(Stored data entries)
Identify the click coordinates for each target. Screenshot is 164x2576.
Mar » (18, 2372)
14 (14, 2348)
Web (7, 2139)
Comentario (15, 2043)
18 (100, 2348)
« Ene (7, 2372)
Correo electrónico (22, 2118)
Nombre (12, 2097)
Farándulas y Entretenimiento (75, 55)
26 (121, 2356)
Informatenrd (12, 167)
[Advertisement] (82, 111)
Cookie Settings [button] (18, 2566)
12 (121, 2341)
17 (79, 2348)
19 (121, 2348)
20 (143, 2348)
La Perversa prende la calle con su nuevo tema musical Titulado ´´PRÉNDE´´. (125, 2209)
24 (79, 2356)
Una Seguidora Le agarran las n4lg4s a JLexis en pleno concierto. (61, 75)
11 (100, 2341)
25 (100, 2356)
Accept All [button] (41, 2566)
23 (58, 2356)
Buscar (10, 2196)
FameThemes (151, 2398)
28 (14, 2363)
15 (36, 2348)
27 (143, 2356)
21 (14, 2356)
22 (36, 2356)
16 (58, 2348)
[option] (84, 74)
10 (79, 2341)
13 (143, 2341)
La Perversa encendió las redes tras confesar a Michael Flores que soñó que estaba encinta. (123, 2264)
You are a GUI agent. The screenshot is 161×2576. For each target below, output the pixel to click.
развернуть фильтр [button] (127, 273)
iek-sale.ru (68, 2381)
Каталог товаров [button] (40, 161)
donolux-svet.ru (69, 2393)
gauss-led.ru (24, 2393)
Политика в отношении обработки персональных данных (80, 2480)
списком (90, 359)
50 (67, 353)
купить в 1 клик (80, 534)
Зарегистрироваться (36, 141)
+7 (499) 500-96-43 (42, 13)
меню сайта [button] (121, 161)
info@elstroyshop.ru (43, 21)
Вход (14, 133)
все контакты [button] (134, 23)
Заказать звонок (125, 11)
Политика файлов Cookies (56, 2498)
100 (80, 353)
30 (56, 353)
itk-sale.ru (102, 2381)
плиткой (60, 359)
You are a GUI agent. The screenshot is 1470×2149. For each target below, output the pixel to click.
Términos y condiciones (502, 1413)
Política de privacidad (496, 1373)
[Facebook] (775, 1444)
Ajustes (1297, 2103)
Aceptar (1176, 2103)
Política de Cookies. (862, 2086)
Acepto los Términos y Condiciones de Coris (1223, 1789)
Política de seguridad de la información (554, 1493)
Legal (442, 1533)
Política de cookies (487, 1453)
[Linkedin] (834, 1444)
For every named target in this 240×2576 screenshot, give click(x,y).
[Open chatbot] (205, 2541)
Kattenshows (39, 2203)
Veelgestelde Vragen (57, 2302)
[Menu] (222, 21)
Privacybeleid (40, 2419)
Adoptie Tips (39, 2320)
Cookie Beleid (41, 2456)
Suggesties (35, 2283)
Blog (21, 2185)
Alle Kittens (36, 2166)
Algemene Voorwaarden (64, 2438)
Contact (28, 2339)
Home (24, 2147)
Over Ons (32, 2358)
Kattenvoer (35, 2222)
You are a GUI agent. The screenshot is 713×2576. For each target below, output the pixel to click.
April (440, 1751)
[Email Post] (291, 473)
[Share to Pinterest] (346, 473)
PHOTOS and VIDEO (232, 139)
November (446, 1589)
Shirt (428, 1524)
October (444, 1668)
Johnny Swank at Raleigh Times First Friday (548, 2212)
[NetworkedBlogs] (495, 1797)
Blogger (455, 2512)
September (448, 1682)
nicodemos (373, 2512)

● **Exercise prompt**: Copy out the data shown above in full. Match it exactly.

● **Response to the exercise**:
Identify the click coordinates for each target. Screenshot is 164x2576.
Mar » (18, 2372)
14 (14, 2348)
Web (7, 2139)
Comentario (15, 2043)
18 (100, 2348)
« Ene (7, 2372)
Correo electrónico (22, 2118)
Nombre (12, 2097)
Farándulas y Entretenimiento (75, 55)
26 (121, 2356)
Informatenrd (12, 167)
[Advertisement] (82, 111)
Cookie Settings [button] (18, 2566)
12 (121, 2341)
17 (79, 2348)
19 (121, 2348)
20 (143, 2348)
La Perversa prende la calle con su nuevo tema musical Titulado ´´PRÉNDE´´. (125, 2209)
24 (79, 2356)
Una Seguidora Le agarran las n4lg4s a JLexis en pleno concierto. (61, 75)
11 (100, 2341)
25 (100, 2356)
Accept All [button] (41, 2566)
23 (58, 2356)
Buscar (10, 2196)
FameThemes (151, 2398)
28 (14, 2363)
15 (36, 2348)
27 (143, 2356)
21 (14, 2356)
22 (36, 2356)
16 (58, 2348)
[option] (84, 74)
10 (79, 2341)
13 (143, 2341)
La Perversa encendió las redes tras confesar a Michael Flores que soñó que estaba encinta. (123, 2264)
You are a GUI agent. The screenshot is 161×2576. For each target below, output the pixel to click.
развернуть фильтр [button] (127, 273)
iek-sale.ru (68, 2381)
Каталог товаров [button] (40, 161)
donolux-svet.ru (69, 2393)
gauss-led.ru (24, 2393)
Политика в отношении обработки персональных данных (80, 2480)
списком (90, 359)
50 (67, 353)
купить в 1 клик (80, 534)
Зарегистрироваться (36, 141)
+7 (499) 500-96-43 (42, 13)
меню сайта [button] (121, 161)
info@elstroyshop.ru (43, 21)
Вход (14, 133)
все контакты [button] (134, 23)
Заказать звонок (125, 11)
Политика файлов Cookies (56, 2498)
100 (80, 353)
30 (56, 353)
itk-sale.ru (102, 2381)
плиткой (60, 359)
You are a GUI agent. The screenshot is 1470×2149. For each target below, output the pixel to click.
Términos y condiciones (502, 1413)
Política de privacidad (496, 1373)
[Facebook] (775, 1444)
Ajustes (1297, 2103)
Aceptar (1176, 2103)
Política de Cookies. (862, 2086)
Acepto los Términos y Condiciones de Coris (1223, 1789)
Política de seguridad de la información (554, 1493)
Legal (442, 1533)
Política de cookies (487, 1453)
[Linkedin] (834, 1444)
For every named target in this 240×2576 screenshot, give click(x,y).
[Open chatbot] (205, 2541)
Kattenshows (39, 2203)
Veelgestelde Vragen (57, 2302)
[Menu] (222, 21)
Privacybeleid (40, 2419)
Adoptie Tips (39, 2320)
Cookie Beleid (41, 2456)
Suggesties (35, 2283)
Blog (21, 2185)
Alle Kittens (36, 2166)
Algemene Voorwaarden (64, 2438)
Contact (28, 2339)
Home (24, 2147)
Over Ons (32, 2358)
Kattenvoer (35, 2222)
You are a GUI agent. The screenshot is 713×2576. For each target below, output the pixel to click.
April (440, 1751)
[Email Post] (291, 473)
[Share to Pinterest] (346, 473)
PHOTOS and VIDEO (232, 139)
November (446, 1589)
Shirt (428, 1524)
October (444, 1668)
Johnny Swank at Raleigh Times First Friday (548, 2212)
[NetworkedBlogs] (495, 1797)
Blogger (455, 2512)
September (448, 1682)
nicodemos (373, 2512)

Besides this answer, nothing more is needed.